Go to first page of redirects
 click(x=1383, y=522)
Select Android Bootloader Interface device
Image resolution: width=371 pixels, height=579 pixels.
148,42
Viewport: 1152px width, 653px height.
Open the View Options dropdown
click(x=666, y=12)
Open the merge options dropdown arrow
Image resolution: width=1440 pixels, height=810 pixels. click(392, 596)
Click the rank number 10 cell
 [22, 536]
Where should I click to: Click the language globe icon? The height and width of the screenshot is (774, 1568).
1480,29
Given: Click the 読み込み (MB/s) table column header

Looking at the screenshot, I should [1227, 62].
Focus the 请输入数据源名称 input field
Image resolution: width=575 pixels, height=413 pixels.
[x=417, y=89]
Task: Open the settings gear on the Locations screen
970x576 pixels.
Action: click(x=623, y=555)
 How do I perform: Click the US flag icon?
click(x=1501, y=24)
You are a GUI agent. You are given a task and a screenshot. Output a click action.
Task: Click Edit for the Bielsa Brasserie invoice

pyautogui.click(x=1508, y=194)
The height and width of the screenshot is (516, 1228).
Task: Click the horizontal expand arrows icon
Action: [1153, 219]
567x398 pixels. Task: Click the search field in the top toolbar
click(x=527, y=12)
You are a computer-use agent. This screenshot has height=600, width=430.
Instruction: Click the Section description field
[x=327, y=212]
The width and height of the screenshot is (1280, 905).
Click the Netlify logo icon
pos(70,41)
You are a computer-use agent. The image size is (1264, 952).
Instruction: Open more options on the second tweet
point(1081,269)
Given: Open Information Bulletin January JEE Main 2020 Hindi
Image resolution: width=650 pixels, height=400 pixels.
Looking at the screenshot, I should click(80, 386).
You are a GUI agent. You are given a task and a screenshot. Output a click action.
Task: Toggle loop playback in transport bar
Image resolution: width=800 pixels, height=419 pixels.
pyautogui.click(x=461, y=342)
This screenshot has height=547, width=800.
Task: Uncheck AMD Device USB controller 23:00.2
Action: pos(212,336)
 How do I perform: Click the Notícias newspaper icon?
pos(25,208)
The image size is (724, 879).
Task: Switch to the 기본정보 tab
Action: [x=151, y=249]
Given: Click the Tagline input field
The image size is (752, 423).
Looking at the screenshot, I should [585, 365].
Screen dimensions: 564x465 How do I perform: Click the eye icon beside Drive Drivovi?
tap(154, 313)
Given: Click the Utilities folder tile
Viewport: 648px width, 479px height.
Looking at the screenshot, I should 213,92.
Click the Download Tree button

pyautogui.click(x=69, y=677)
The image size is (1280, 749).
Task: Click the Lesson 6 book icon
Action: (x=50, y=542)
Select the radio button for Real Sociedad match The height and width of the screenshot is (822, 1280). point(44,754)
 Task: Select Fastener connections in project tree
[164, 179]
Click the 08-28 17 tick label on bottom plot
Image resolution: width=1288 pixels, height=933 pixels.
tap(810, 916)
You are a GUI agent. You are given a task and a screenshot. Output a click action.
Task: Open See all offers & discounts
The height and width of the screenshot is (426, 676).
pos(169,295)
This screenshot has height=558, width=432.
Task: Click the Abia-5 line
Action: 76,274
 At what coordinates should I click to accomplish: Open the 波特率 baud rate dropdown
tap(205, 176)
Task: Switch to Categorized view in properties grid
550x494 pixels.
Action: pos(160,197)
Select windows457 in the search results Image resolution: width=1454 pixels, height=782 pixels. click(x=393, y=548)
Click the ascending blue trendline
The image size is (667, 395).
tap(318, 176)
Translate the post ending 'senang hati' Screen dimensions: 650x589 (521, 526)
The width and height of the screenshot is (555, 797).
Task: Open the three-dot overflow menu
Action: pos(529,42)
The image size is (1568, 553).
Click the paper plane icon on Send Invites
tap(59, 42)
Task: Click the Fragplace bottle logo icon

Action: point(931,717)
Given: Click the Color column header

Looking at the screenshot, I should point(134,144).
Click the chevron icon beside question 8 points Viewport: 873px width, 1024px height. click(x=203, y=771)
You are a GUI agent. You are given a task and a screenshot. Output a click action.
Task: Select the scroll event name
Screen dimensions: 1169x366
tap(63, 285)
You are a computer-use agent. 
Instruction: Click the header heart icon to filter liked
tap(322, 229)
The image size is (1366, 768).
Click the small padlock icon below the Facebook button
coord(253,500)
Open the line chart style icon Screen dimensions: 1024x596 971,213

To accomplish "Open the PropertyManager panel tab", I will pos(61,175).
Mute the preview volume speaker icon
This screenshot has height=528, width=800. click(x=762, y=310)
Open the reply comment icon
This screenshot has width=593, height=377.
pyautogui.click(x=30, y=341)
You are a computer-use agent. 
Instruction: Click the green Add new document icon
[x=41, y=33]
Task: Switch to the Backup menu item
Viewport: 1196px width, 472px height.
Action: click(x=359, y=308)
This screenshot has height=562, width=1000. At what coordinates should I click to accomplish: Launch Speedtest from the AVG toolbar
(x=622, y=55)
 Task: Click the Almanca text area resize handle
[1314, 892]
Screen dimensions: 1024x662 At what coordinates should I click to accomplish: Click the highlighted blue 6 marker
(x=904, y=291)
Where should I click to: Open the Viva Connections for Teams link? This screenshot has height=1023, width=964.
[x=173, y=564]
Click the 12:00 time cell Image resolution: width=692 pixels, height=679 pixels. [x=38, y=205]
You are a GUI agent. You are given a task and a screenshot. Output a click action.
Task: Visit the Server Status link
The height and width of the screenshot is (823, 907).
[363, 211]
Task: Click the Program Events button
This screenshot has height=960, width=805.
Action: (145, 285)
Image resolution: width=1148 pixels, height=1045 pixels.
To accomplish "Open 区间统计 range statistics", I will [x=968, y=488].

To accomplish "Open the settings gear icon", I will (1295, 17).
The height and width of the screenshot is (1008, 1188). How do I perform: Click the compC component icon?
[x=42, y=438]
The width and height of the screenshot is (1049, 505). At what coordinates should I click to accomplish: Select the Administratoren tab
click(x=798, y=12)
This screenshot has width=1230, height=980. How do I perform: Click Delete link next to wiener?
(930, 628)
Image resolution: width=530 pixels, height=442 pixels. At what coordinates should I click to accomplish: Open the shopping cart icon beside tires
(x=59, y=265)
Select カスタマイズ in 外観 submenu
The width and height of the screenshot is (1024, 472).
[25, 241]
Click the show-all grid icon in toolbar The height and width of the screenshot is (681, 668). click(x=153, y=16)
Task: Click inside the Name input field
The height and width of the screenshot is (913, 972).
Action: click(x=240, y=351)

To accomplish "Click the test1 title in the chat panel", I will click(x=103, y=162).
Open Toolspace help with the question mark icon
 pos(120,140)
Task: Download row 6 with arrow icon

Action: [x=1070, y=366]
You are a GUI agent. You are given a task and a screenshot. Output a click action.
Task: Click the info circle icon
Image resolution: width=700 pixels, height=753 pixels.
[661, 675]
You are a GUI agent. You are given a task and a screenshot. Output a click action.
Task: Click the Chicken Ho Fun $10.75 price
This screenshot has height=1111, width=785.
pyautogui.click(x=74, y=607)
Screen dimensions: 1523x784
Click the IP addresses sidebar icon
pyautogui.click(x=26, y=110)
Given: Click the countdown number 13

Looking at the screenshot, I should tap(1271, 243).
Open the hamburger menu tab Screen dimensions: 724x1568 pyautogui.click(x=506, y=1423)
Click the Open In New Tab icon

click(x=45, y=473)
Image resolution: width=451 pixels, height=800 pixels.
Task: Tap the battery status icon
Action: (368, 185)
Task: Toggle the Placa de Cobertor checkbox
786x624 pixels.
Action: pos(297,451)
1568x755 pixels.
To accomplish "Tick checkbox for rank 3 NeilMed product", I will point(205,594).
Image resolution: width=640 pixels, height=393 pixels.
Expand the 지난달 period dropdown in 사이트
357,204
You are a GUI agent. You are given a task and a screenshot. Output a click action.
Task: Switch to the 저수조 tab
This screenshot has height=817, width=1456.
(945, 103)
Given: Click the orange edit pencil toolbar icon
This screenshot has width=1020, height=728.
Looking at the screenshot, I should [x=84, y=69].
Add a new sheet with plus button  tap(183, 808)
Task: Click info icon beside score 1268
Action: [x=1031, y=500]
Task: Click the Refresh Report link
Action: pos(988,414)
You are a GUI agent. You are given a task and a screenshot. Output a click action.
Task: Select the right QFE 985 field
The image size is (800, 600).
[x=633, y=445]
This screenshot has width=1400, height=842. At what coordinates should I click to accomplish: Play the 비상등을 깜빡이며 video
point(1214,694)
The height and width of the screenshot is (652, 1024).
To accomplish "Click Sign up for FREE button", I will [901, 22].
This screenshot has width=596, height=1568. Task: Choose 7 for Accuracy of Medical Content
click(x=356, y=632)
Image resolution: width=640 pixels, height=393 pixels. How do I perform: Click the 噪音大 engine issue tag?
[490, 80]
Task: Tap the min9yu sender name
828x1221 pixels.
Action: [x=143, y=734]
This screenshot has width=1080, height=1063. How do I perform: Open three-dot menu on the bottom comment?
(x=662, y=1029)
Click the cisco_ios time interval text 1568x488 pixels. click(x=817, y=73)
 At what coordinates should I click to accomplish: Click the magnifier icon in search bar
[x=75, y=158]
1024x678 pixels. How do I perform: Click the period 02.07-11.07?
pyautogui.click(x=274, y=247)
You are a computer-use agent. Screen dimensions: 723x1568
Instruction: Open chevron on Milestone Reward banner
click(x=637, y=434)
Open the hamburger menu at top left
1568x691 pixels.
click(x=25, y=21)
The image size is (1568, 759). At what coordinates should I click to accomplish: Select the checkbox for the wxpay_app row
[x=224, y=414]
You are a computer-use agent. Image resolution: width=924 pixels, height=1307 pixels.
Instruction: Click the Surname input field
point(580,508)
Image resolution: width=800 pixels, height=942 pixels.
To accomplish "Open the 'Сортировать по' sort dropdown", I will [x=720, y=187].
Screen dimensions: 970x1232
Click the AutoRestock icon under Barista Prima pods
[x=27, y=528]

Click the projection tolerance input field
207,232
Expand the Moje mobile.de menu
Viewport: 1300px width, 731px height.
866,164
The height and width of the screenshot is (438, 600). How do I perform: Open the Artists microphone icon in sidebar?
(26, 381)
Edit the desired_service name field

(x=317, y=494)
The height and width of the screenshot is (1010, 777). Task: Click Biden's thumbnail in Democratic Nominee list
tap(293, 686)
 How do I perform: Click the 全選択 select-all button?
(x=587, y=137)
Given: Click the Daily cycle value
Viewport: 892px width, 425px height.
........
#### EXERCISE BRIEF:
Reply with the number of lines in the entries that hold the word "grid", and add no other words.

#### WRITTEN RESPONSE:
2